Collected data
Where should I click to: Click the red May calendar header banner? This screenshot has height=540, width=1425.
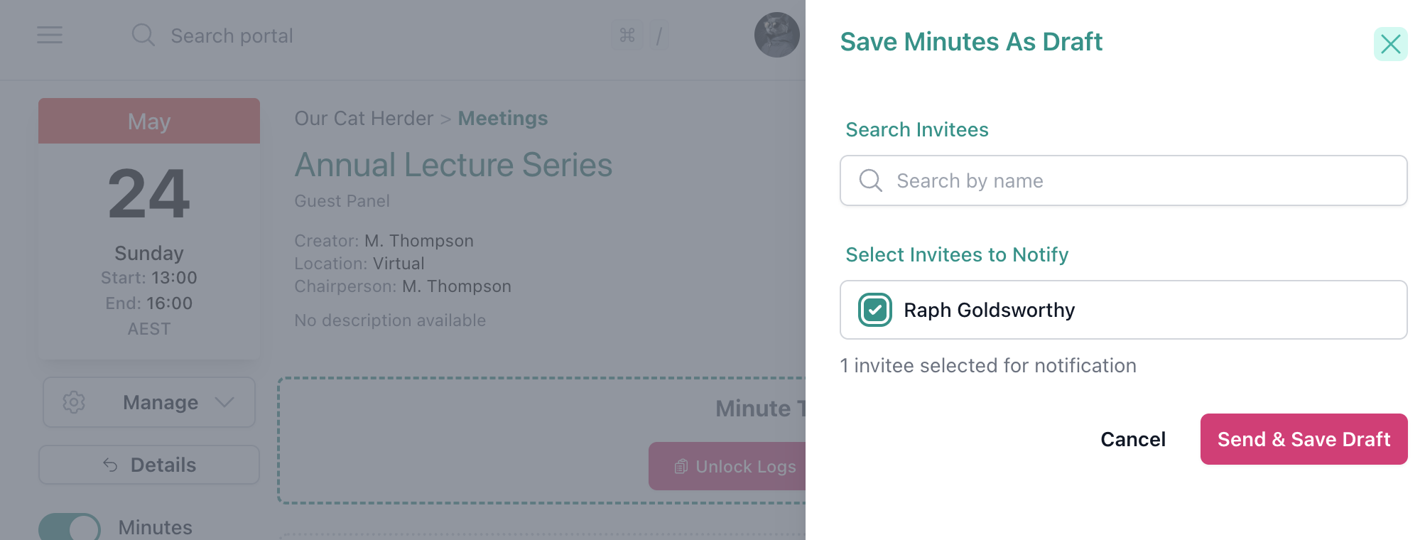click(148, 121)
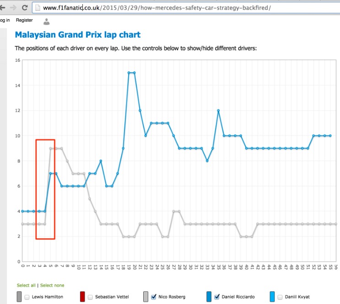Reload the page with refresh icon
The height and width of the screenshot is (304, 340).
point(25,8)
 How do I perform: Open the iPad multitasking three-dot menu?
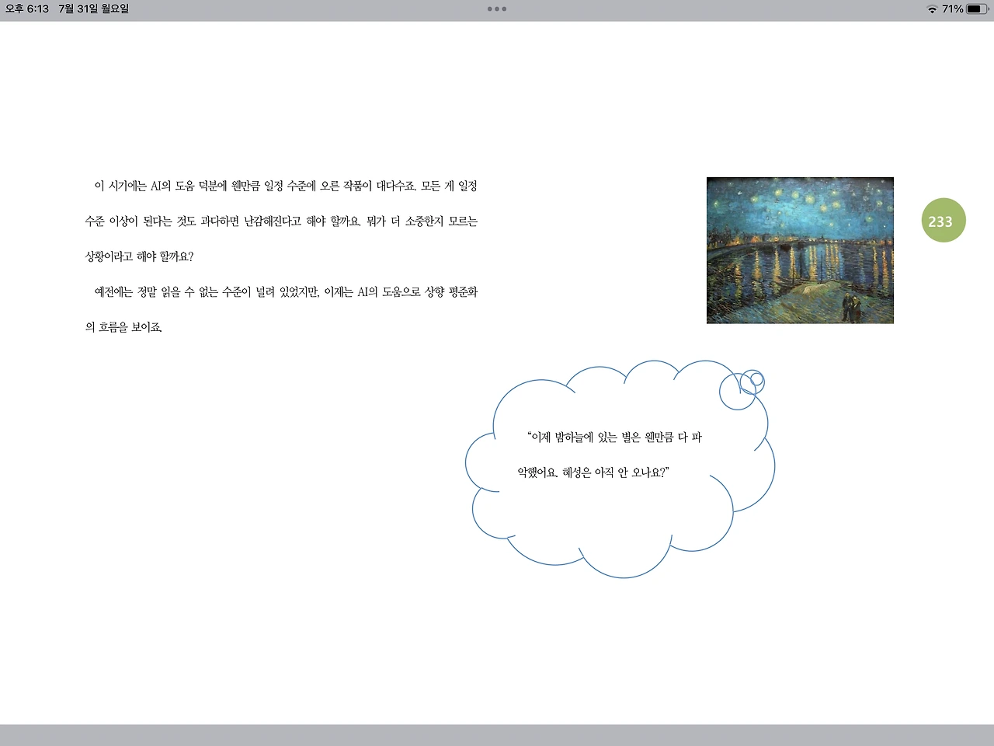click(497, 9)
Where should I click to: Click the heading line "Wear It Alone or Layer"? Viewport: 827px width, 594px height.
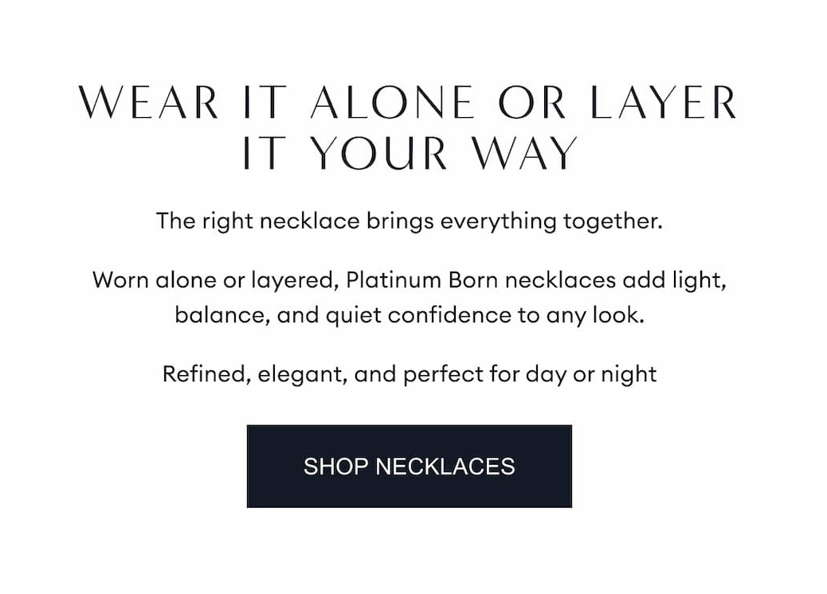408,104
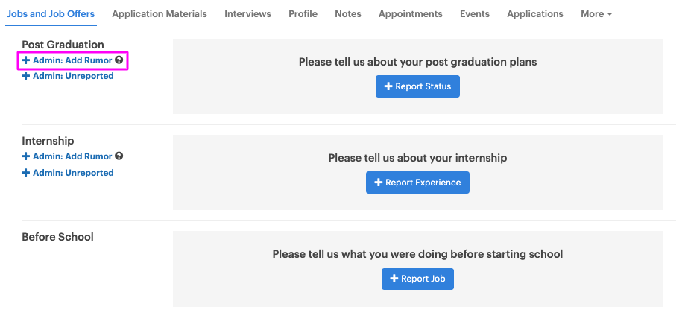
Task: Click Admin: Unreported under Post Graduation
Action: point(68,76)
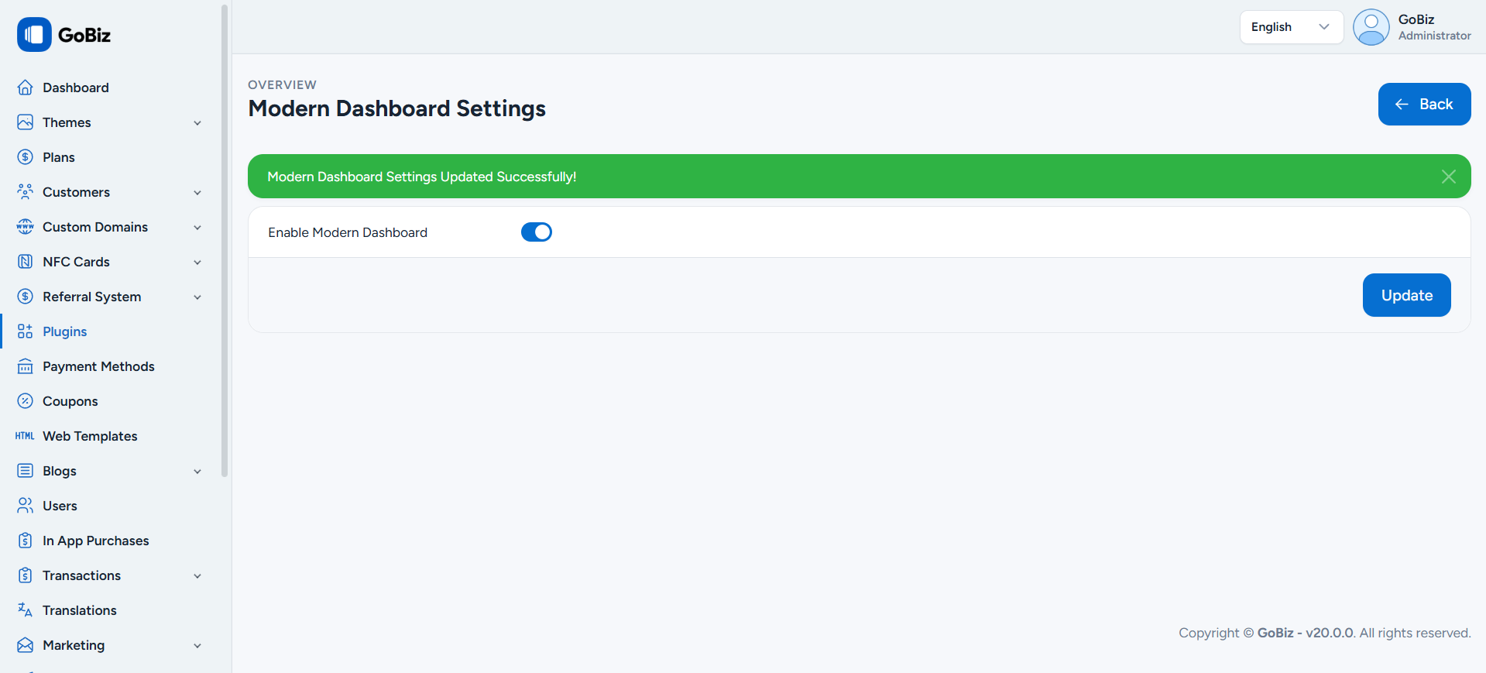Open Payment Methods via its icon

[x=24, y=366]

_Problem details_
Although the records contain pictures, transcribe only their text, exactly as written.

_Output of the exercise_
Where should I click to: Click the red May calendar header banner? This screenshot has height=540, width=1425.
click(148, 121)
Reload the page with refresh icon
The height and width of the screenshot is (304, 340).
point(25,8)
 How do I perform: Open the iPad multitasking three-dot menu?
click(497, 9)
Where should I click to: Click the heading line "Wear It Alone or Layer"? Viewport: 827px width, 594px height.
408,104
Task: Click Admin: Unreported under Post Graduation
Action: point(68,76)
Open Payment Methods via its icon

[x=24, y=366]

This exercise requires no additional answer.